*Work item*
Within the entries below, the lines from the one with "Instruction: Go to the last page of results" through the one with "Task: Click the red 未着手 color swatch under 動画" are to be set down exactly, both ends kept.

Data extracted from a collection
=====

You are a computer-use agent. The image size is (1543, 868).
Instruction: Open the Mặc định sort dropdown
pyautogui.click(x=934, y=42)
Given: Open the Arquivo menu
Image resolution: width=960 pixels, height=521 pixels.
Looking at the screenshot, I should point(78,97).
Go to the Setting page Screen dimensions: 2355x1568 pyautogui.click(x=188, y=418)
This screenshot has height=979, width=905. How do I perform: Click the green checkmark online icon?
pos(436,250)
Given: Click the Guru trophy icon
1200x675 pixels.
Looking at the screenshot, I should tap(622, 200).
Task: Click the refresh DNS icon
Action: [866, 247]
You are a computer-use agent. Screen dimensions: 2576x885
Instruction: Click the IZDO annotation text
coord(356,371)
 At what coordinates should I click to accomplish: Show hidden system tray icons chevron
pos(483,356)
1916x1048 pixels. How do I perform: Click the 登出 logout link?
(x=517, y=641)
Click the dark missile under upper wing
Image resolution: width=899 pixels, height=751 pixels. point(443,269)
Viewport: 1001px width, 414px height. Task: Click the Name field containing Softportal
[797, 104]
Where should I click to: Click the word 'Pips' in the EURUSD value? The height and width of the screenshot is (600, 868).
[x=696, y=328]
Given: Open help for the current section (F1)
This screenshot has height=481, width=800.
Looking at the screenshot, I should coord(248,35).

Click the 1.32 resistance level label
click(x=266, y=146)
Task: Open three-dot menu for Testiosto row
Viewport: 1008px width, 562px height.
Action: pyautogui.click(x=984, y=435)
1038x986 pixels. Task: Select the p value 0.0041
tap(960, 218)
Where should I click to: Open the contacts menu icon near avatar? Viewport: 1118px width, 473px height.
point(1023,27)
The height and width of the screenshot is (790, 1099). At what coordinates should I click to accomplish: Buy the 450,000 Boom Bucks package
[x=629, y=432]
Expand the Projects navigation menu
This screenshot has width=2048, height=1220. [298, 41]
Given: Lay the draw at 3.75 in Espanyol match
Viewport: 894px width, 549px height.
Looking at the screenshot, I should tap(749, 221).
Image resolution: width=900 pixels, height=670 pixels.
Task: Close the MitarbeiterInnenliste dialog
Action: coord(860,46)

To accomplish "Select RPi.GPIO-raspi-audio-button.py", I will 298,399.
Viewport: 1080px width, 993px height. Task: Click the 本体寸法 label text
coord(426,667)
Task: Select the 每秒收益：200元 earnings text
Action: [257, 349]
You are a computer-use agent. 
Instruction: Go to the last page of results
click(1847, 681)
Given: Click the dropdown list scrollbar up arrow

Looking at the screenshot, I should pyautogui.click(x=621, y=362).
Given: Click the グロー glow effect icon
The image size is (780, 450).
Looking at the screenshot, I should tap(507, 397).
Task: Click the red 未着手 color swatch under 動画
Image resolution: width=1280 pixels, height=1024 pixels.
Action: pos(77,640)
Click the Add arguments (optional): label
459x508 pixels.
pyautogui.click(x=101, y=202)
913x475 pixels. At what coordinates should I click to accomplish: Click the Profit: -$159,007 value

=====

*Final answer*
Instruction: Go to the last page of results
click(1847, 681)
Given: Click the dropdown list scrollbar up arrow

Looking at the screenshot, I should pyautogui.click(x=621, y=362).
Given: Click the グロー glow effect icon
The image size is (780, 450).
Looking at the screenshot, I should tap(507, 397).
Task: Click the red 未着手 color swatch under 動画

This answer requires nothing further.